Put the flowers in water right away. Fresh cut flowers need water after being removed from their life support system.
Pour warm water into a plastic bucket until it is half- full.
The reason for choosing warm water is the fact that warm water is faster to be absorbed than cold. It would be better if you add preservative to the water. The ends of the stems are the only ones in which water is absorbed so you should not fill the bucket up to the top. Doing so will only pollute the water. The soaked foliage will only be fed by bacteria and thus flowers will die faster. Foliage of certain flowers like mums and daisies also emit a strong odor when you have them soaked over a certain length of time.

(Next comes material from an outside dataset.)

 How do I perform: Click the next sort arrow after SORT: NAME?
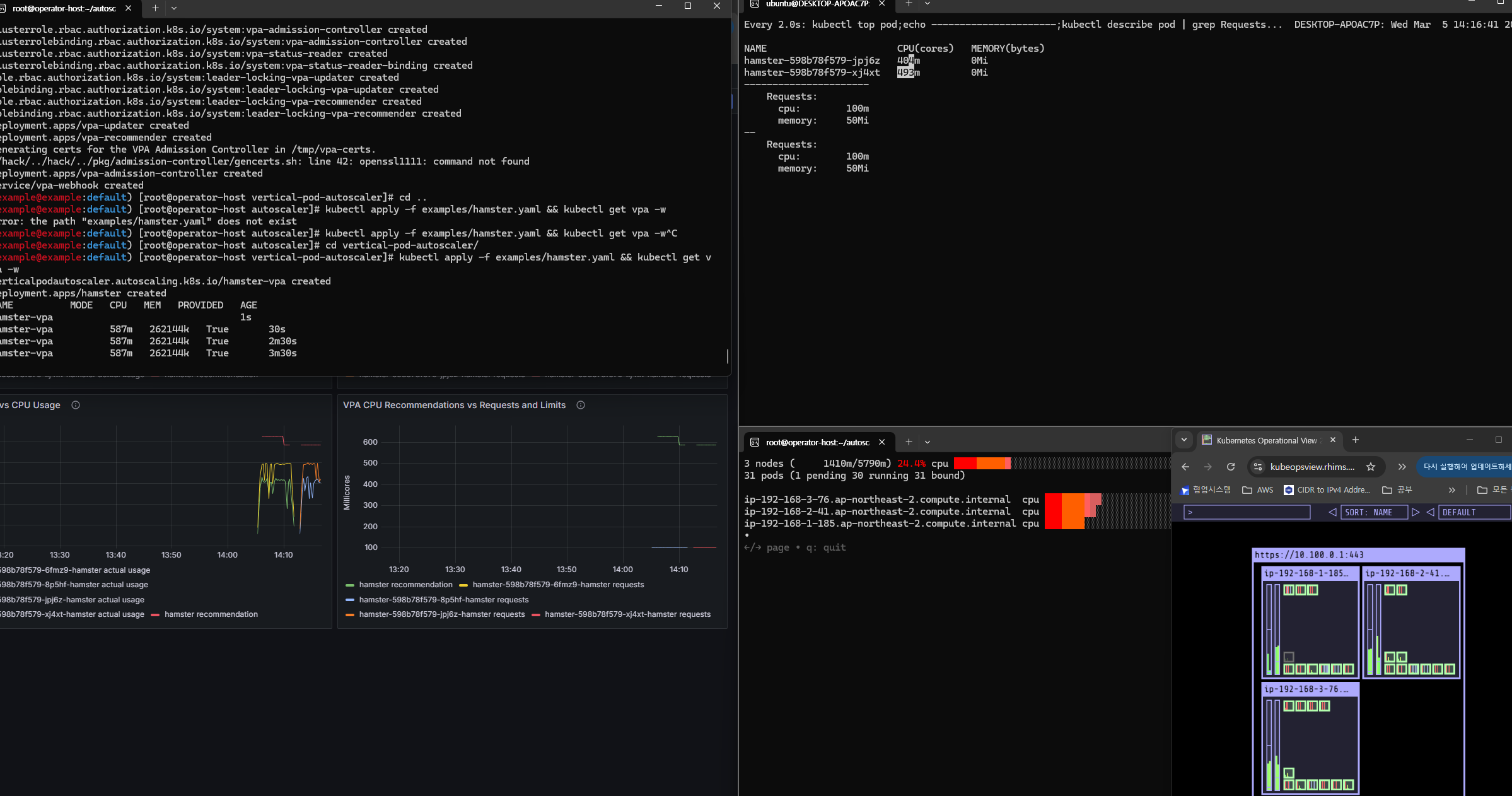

Bring your bucket of water into the garden.
Use a sharp pair of scissors or a sharp knife to cut the stems of the flower on a 45 degree angle so they can absorb water better. Get rid of all foliage from the lower part of the stems which would stand below the water level. Put the flowers immediately in the water.
Avoid overcrowding flowers in the container.
Make sure there is enough room between each flower so there would be good air circulation. Overcrowding flowers may lead to having petals bruised. Put your bucket in a cool dim place and let the flowers absorbed more water before arranging them. Leave them for around four to five hours; you can even leave them overnight so flowers will take in lots of water before arranging them. This is what you refer to us conditioning. A conditioned bunch of flowers will last twice longer than flowers that are not conditioned.
Add flower preservative in the water so they would even last longer.
You can find one in garden centers or supermarkets. You may also use household bleach. Make sure you replace the water frequently. You also need to add the preservative each time you replace the water.